### Provided text:
===============

Missing just one year of contributions can cost retirees £5,000 in state pension payments over the course of a twenty-year retirement, according to consultancy LCP, equivalent to £5 per week.
John Westwood of Blacktower Financial Management, a wealth manager, warned anyone planning to work or retire abroad risked being caught out. He said the change would hurt expats during an already turbulent time.
“If the Government goes ahead with this change in rule, they need to lay out clear foundations for UK expats on the new state pension breakdown,” he said.
Many British pensioners abroad have returned home in recent years, as there were more retired expatriates coming home than moving to the EU during 2020. Many have been worried about losing their residency rights and access to healthcare after the Brexit transition period.
There were 1,900 fewer retirees from Britain living in EU countries, according to figures released by the Department for Work and Pensions at the start of the year. The number of British pensioners living in EU countries peaked in 2017 at 475,000 and has since dropped by around 8,000 to 466,920.
The Government confirmed in January anyone moving to the EU or Switzerland after Brexit can carry on receiving their British state pension, which will continue to be increased each year in line with the rate paid in the UK. Only those who worked in Australia, Canada or New Zealand face potential cuts.
A spokesman at the Government said that only a "very small" number of people retiring in the EU after December 2021 will be impacted by the change in calculation.

===============

### Data extract:
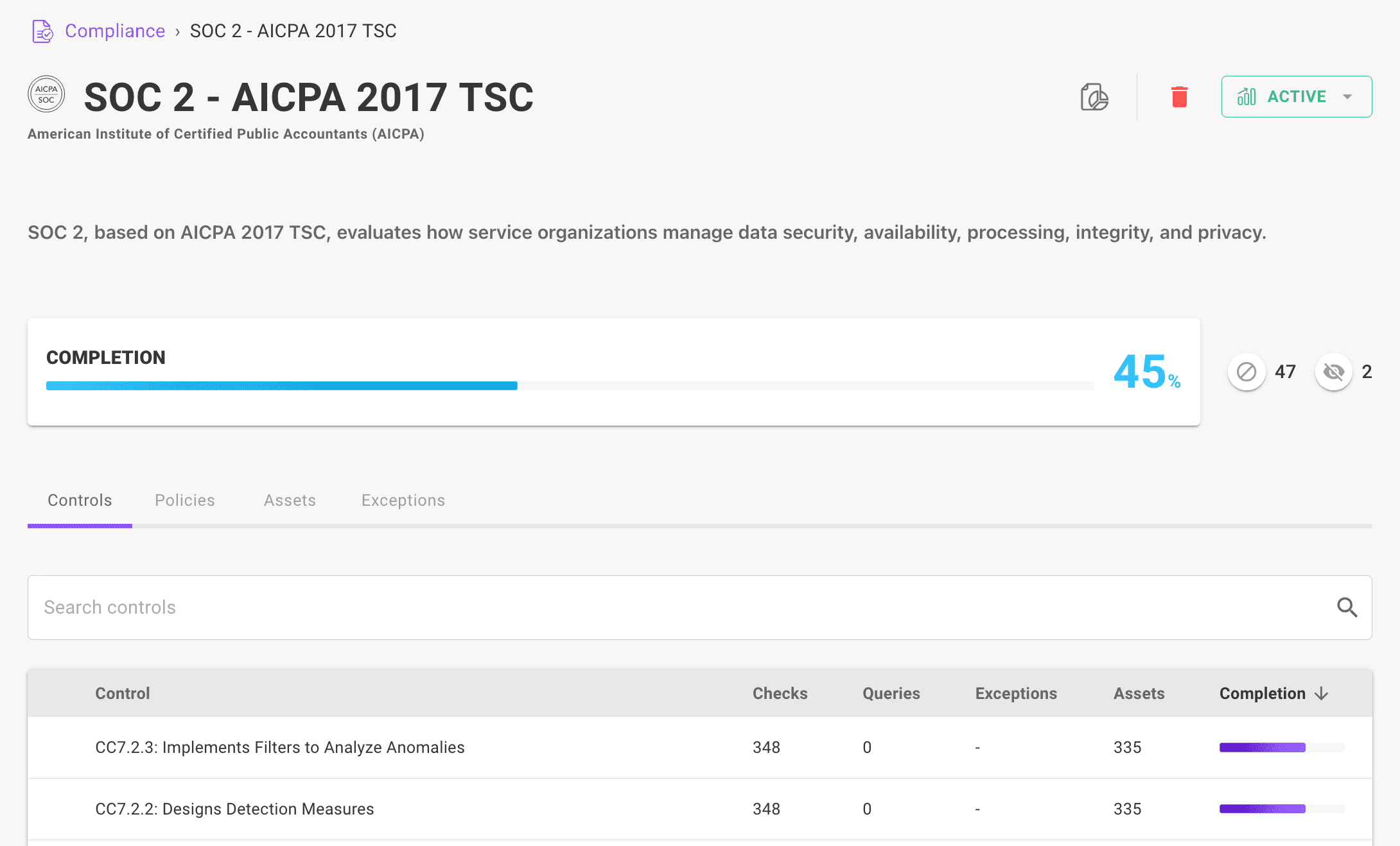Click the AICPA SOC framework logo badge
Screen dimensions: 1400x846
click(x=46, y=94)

===============

### Task set:
A – Answer these from the state pension article:
(i) According to LCP, how much can missing one year of contributions cost over a twenty-year retirement?
(ii) In what year did the number of British pensioners living in EU countries peak, and at what figure?
(iii) Workers from which countries face potential cuts?
B – Quote the state pension article from "There were 1,900" to "8,000 to 466,920.".

### Task-by-task outputs:
A –
(i) £5,000, equivalent to £5 per week.
(ii) 2017, at 475,000.
(iii) Australia, Canada or New Zealand.

B –
There were 1,900 fewer retirees from Britain living in EU countries, according to figures released by the Department for Work and Pensions at the start of the year. The number of British pensioners living in EU countries peaked in 2017 at 475,000 and has since dropped by around 8,000 to 466,920.